Egypt begins counting votes in lacklustre presidential election
Egyptian authorities began counting ballots after polls closed on Wednesday in a lacklustre vote virtually guaranteed to hand President Abdel Fattah al-Sisi a second four-year term in office.
Members of the public were warned to vote or risk paying a fine, in an attempt by authorities to force a high turnout that would lend legitimancy to the election.
Sisi faced only a token opponent in the vote, which resembled referendums held by autocrats for decades before the Arab Spring uprisings of 2011 briefly raised hopes of democratic change.
Serious challengers were forced out or arrested, including former Prime Minister Ahmed Shafiq, who showed up late on Tuesday at a polling center to cast his ballot. It was his first public appearance since he announced his intention to run in December from the United Arab Emirates, where he had gone after narrowly losing the 2012 election to the Islamist Mohammed Morsi.
The UAE deported Shafiq after the announcement, and he was met at the Cairo airport by unidentified security men who escorted him to a hotel on the city's outskirts. He decided against running soon thereafter, fuelling speculation that he had been coerced into withdrawing.
On Tuesday, Shafiq told reporters that voting was a "national duty," without elaborating.
'Bullied' to the polling booth
The government is hoping for high turnout to lend the election legitimacy, and has staggered the voting over three days. Polls were initially to close Wednesday at 9 pm but voting was extended for an hour. Ballot counting started immediately after polls closed. Official results are expected on Monday.
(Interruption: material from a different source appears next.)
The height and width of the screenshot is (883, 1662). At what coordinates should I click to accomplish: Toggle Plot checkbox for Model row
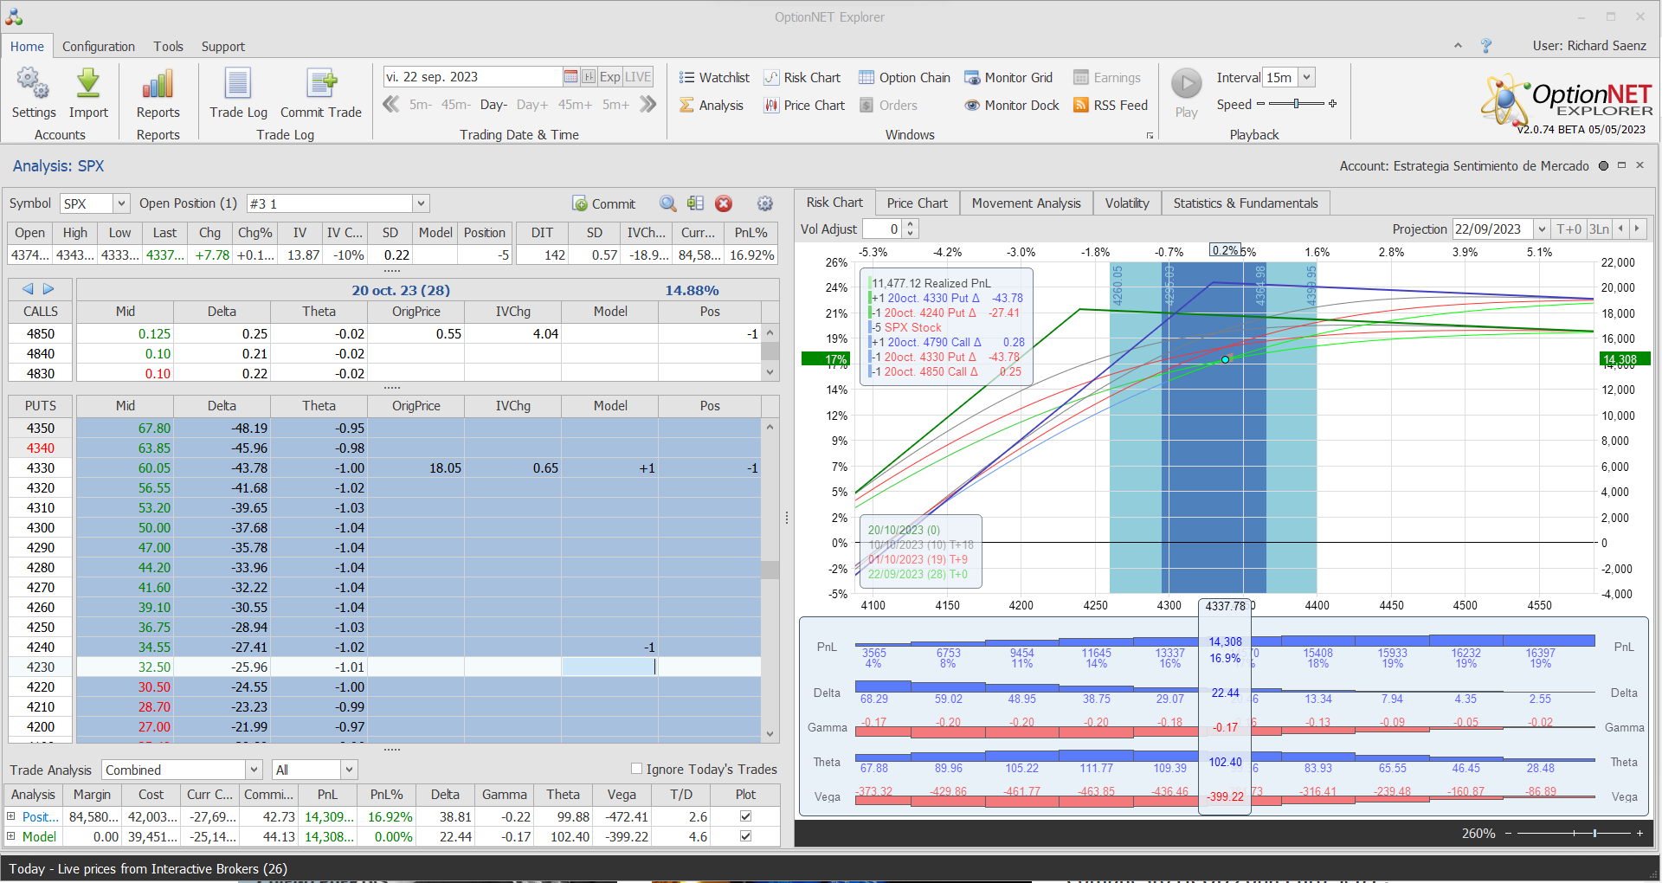click(745, 836)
The National Election Authority said in a statement on Wednesday it will enforce a law penalising boycotters with a fine of around $30. Similar warnings have been issued in previous elections, with no real enforcement.
Nearly 60 million Egyptians are eligible to vote at some 13,700 polling centers. El-Sissi won 96.9 percent of the vote in 2014, with an official turnout of more than 47 percent. In the 2012 election, which saw heightened competition between Islamists and opponents, turnout reached 52 percent.
In the polling centers this year, turnout appeared low over the first two days of voting, then started to gain momentum by midday Wednesday, with short lines in front of some polling stations. Sisi's only opponent is Moussa Mustafa Moussa, a little-known politician who supports the president and made no effort to campaign against him.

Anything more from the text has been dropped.